The plaintiff issued summons against the defendant on 24 March 2014 in which it claimed payment of USD$48 000-00 being the replacement value of Soya beans that were lost while in the defendant’s custody, interest at the prescribed rate, and costs of suit. The defendant denied entering into any agreement with the plaintiff for the transportation of Soya beans. It admitted that the parties entered into an agreement for the transportation of seed maize, which agreement was mutually terminated by the parties. The matter was referred to trial for the determination of the nature of the agreement between the parties, whether such agreement was terminated, whether the defendant gave instructions for the loading of a truck with soya beans, and consequently, whether the defendant is liable for the loss suffered by the plaintiff, of thirty tones of Soya beans, valued at USD48 000-00.
It is common cause that the parties signed a ‘Load Confirmation and Rate Agreement on the 28th of November 2011 in terms of which the defendant agreed to bear the risk for any loss or damage to the goods carried by it and indemnified the plaintiff against any claims. The parties agreed that any changes to the contract would be reduced to writing, and that the defendant could not subcontract without the express written consent of the plaintiff. It was a term of the contract that collection of the load was confirmation, by the defendant, of the terms and conditions of the parties’ contract. It is common cause that a load of soya beans, as opposed to seed maize, was loaded onto a thirty tonne truck on behalf of the plaintiff. It is common cause that the truck which accepted plaintiff’s load went missing and that the representative of the defendant assisted the plaintiff’s representative to search for the truck.

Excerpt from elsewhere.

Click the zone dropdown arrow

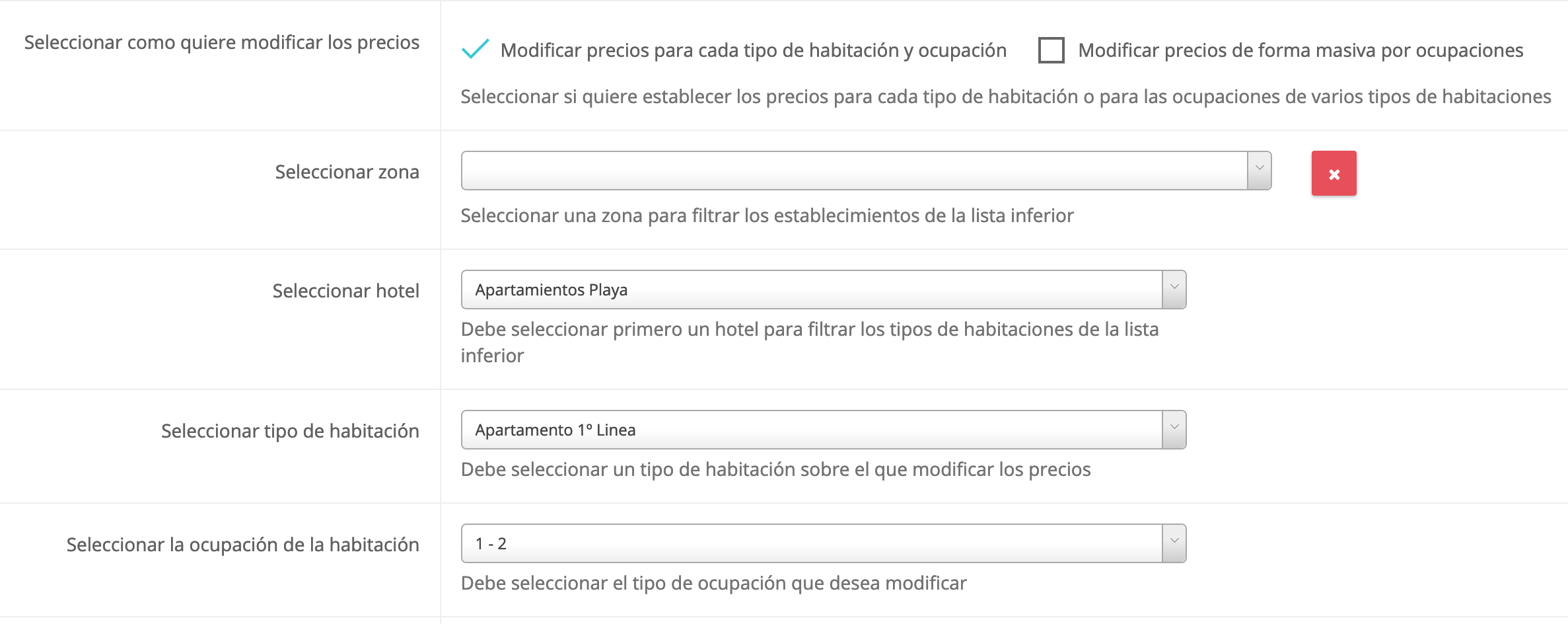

Was the agreement between the parties mutually terminated? Was the truck that loaded soya beans a truck which had been sub-contracted by the defendant with the plaintiffs express consent, written or otherwise? Did the truck load thirty tones of soya beans valued at USD$ 48 000-00, or less or more, or maize seed instead of soya beans? When the defendant’s representative offered to and did assist the plaintiff’s representative to look for the misappropriated truck, was this an acceptance of liability on the part of the defendant? The contemplation of the possible answers to these questions will assist the court to assess the probabilities in this case, and to decide which of the parties’ versions is supported by the preponderance of probabilities.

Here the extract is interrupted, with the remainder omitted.